Study material:
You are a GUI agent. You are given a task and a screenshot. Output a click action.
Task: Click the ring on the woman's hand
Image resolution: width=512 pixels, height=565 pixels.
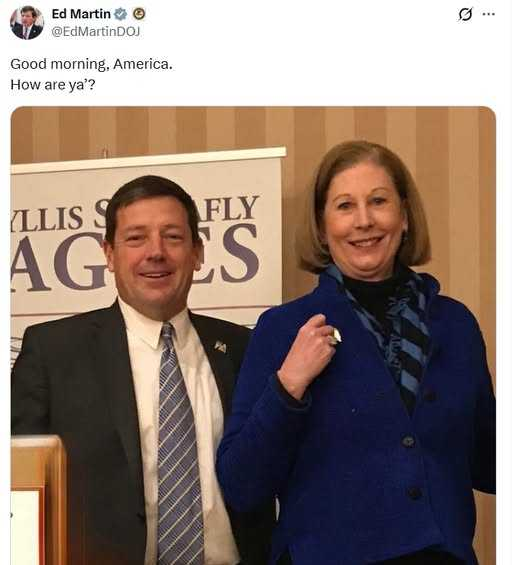335,337

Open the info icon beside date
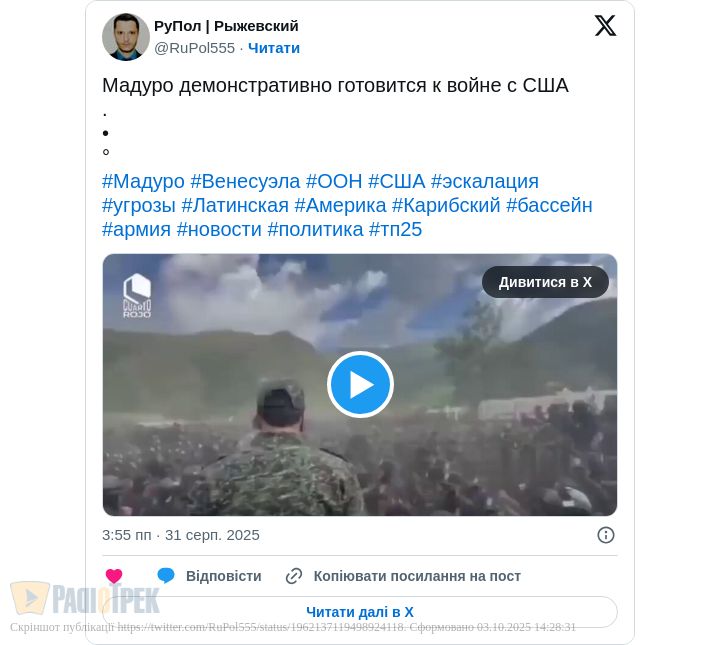point(606,535)
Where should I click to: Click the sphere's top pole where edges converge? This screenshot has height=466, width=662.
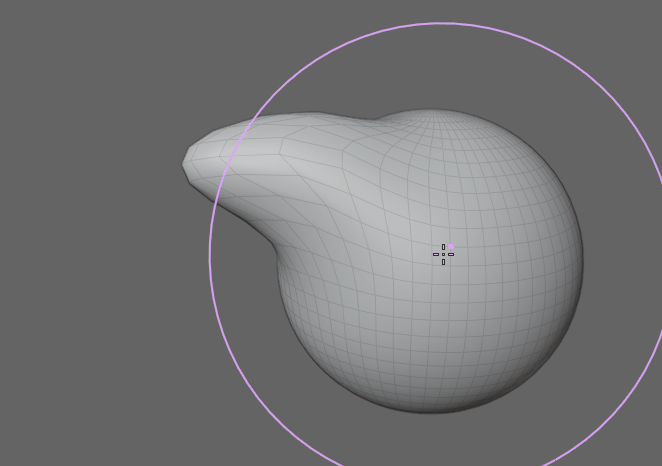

What you are asked to do:
From the line that contains "Task: Click the ring on the woman's hand" down to the last line of the material above, every line must be repeated exactly, with pictures removed and both end lines included.

Expected output:
Task: Click the ring on the woman's hand
Image resolution: width=512 pixels, height=565 pixels.
335,337

Open the info icon beside date
point(606,535)
Where should I click to: Click the sphere's top pole where edges converge? This screenshot has height=466, width=662.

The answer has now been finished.